Pour la défense, les choses ne seraient pas si simples. Apax et TPG auraient réussi la performance de faire progresser les résultats de Wind Hellas de 15% en quelques semaines. Ce qui aurait conduit les banques Morgan Stanley et Lehman Brothers à revoir la valeur de la société à la hausse, jusqu’à 4 milliards d’euros. Apax et TPG auraient ainsi anticipé cette valorisation future en liquidant les CPEC sous forme de dividendes.

Autre motif de discorde, la compétence du tribunal de commerce luxembourgeois. Pour la défense, le procès, si procès il doit y avoir, devrait avoir lieu à Londres, où se situait le centre de décision de la holding Hellas-II. Sauf que les CPEC sont un outil uniquement luxembourgeois.

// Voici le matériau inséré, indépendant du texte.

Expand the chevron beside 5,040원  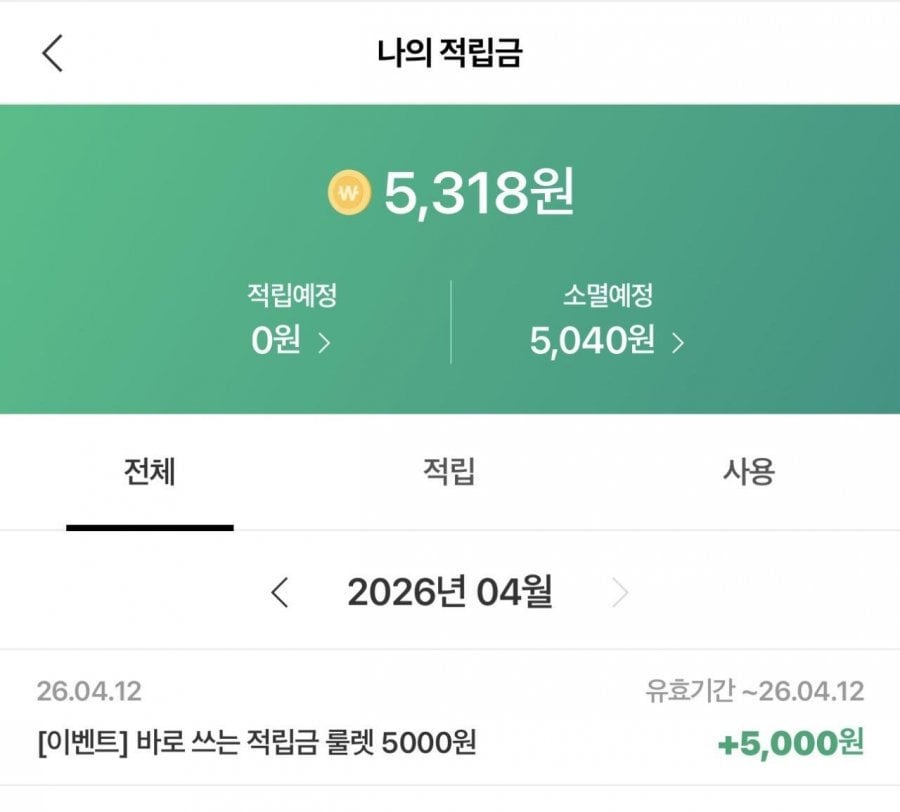click(x=678, y=343)
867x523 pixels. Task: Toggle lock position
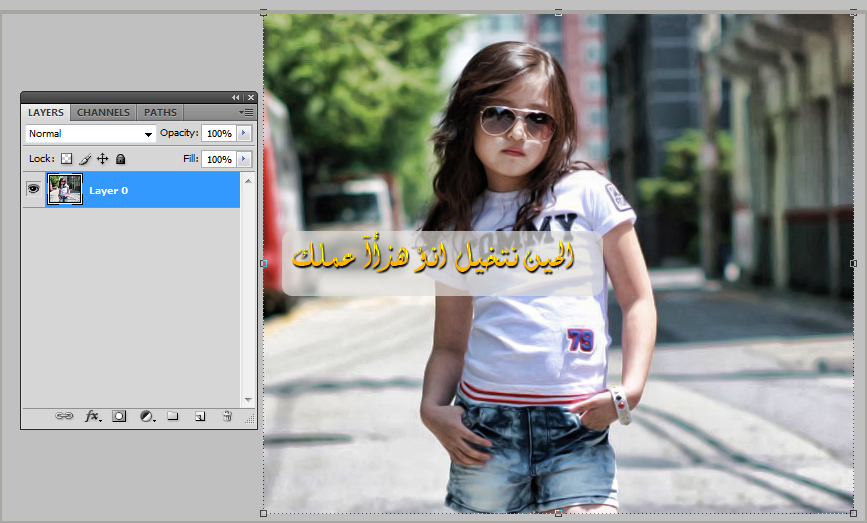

Les quatre heures de plaidoiries auront en tout cas encore brouillé les pistes. Mais des observateurs attentifs, dans la salle, venus spécialement des États-Unis, n’en ont pas perdu une miette. L’affaire est déjà sur le bureau d’un juge à New York. Rendez-vous le 23 décembre pour le prononcé du volet luxembourgeois. En attendant ce Noël à un milliard d’euros, une seule certitude : depuis 2006, cette somme, qui serait notamment passée par les îles Cayman, a eu largement le temps de prospérer. Dans le monde merveilleux de la finance, rien ne se perd.